■ **What you will do**: Transcribe the lines of data word for word, starting at the line that contains "Click the 编码 input field in dialog" and continuing through the end of the data, and omit the pictures from your answer.

(Item position entries)
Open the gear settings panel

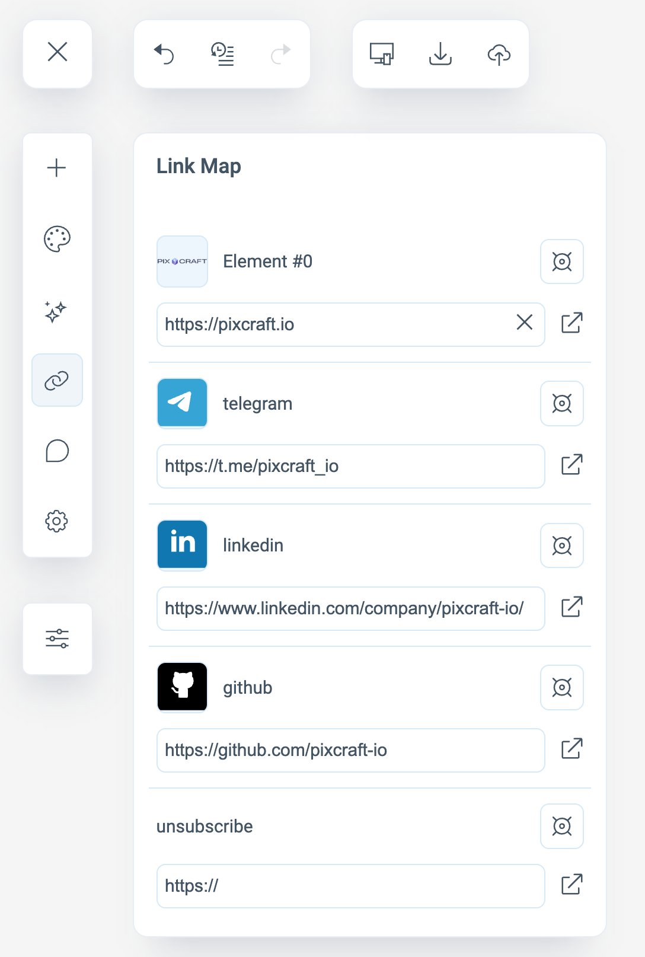click(x=57, y=522)
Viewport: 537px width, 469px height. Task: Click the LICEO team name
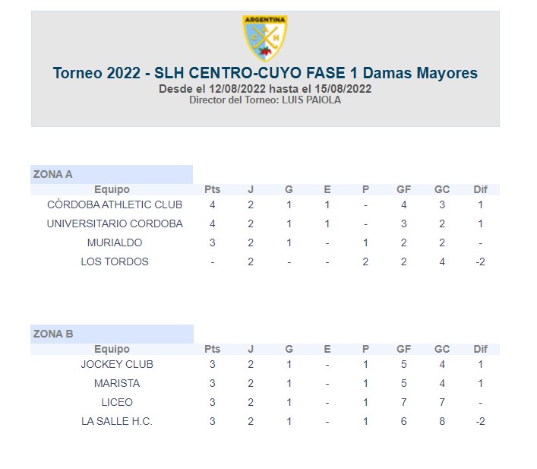(x=117, y=402)
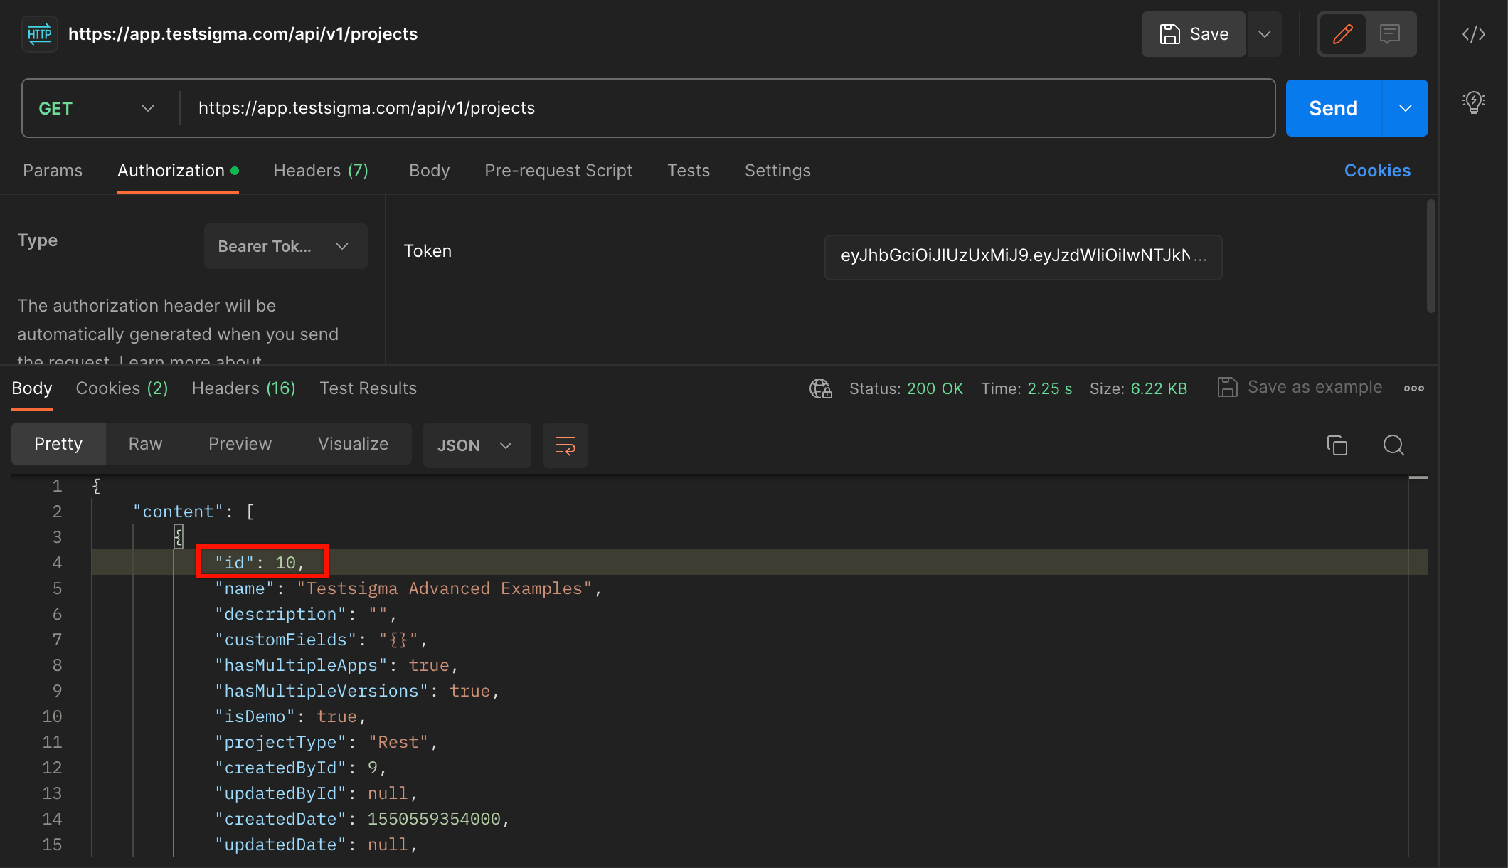
Task: Open the Cookies link
Action: pos(1376,171)
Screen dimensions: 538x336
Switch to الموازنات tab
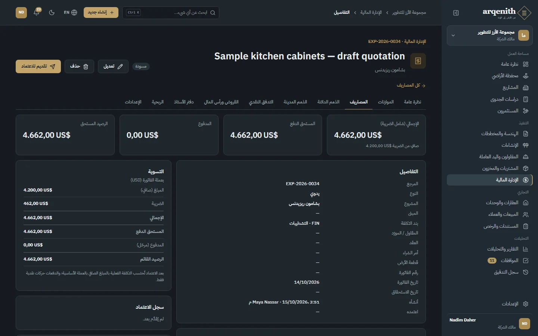[386, 102]

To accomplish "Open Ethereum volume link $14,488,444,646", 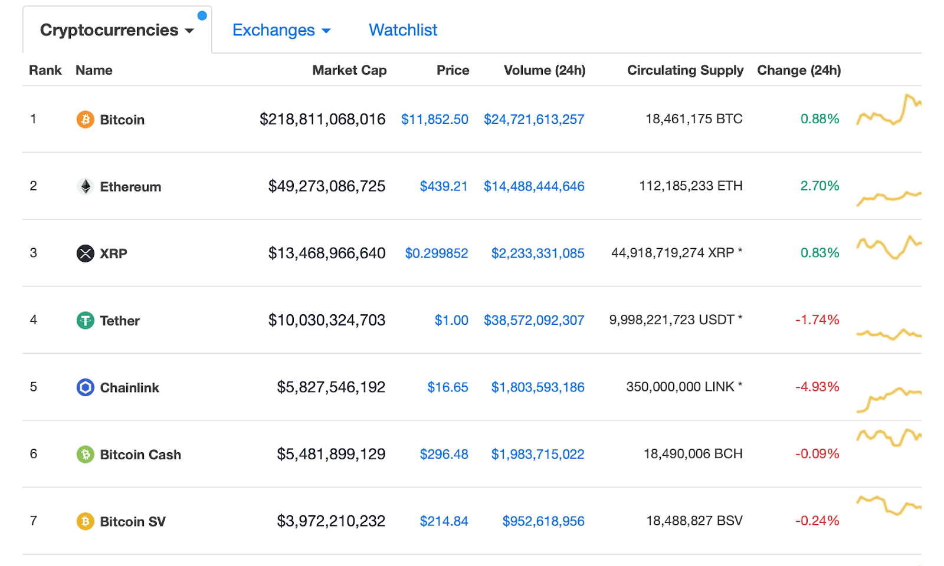I will (534, 187).
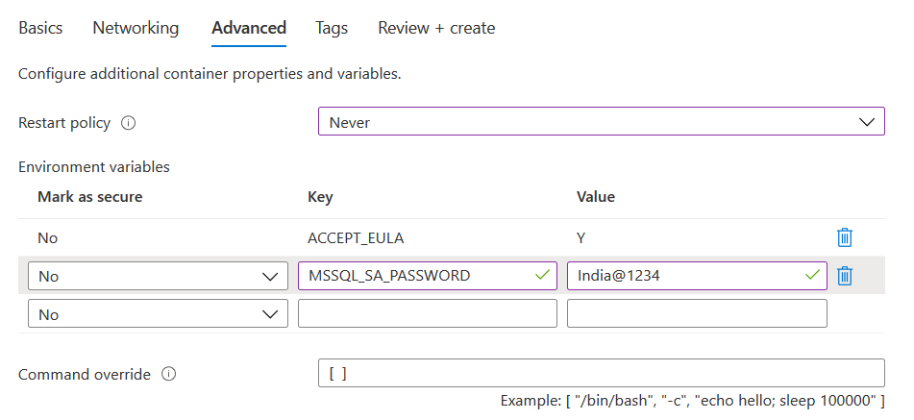914x420 pixels.
Task: Click the Command override text box
Action: coord(601,374)
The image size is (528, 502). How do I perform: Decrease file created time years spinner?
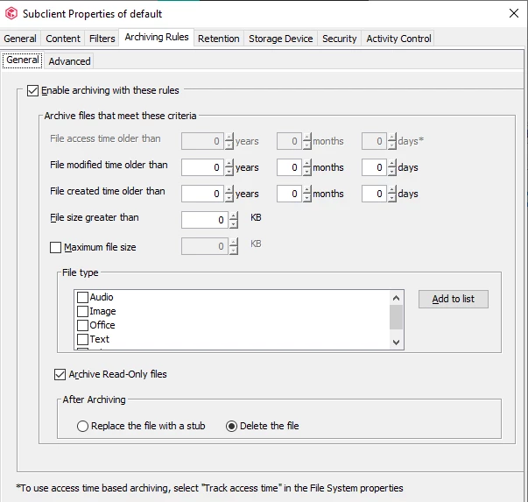coord(229,198)
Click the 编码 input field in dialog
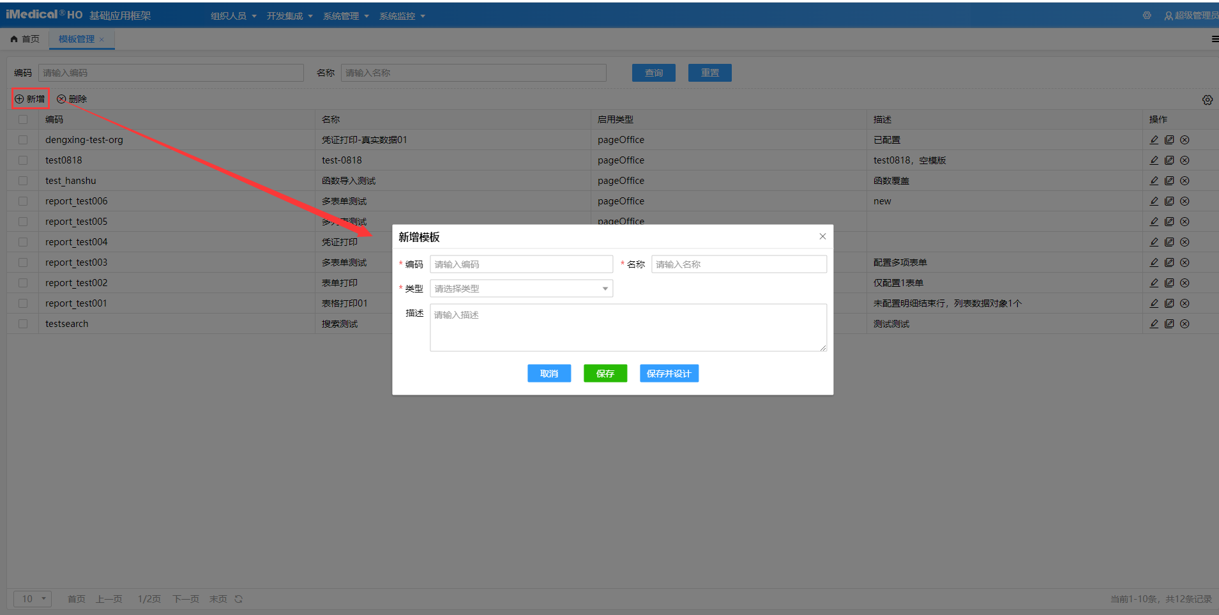1219x615 pixels. click(x=521, y=264)
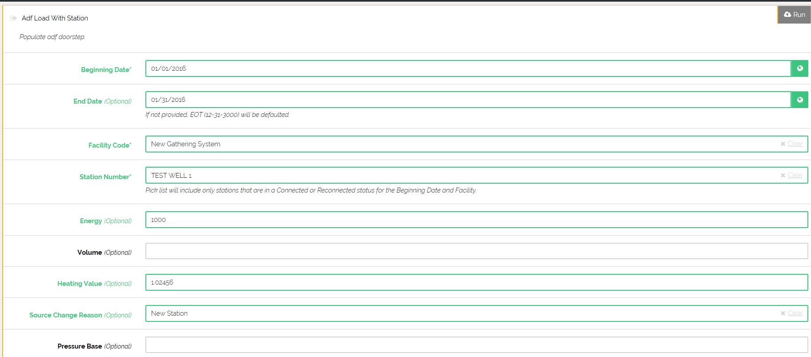Viewport: 811px width, 357px height.
Task: Click the Pressure Base field label
Action: (80, 346)
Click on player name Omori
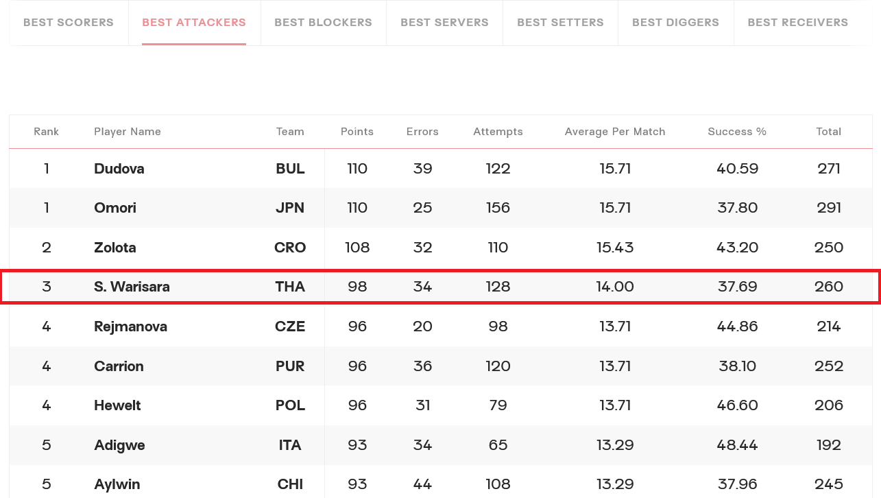881x498 pixels. pyautogui.click(x=115, y=208)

■ **Complete response**:
Click the 编码 input field in dialog
1219x615 pixels. click(x=521, y=264)
Viewport: 811px width, 357px height.
Task: Click the Pressure Base field label
Action: (80, 346)
Click on player name Omori
881x498 pixels. pyautogui.click(x=115, y=208)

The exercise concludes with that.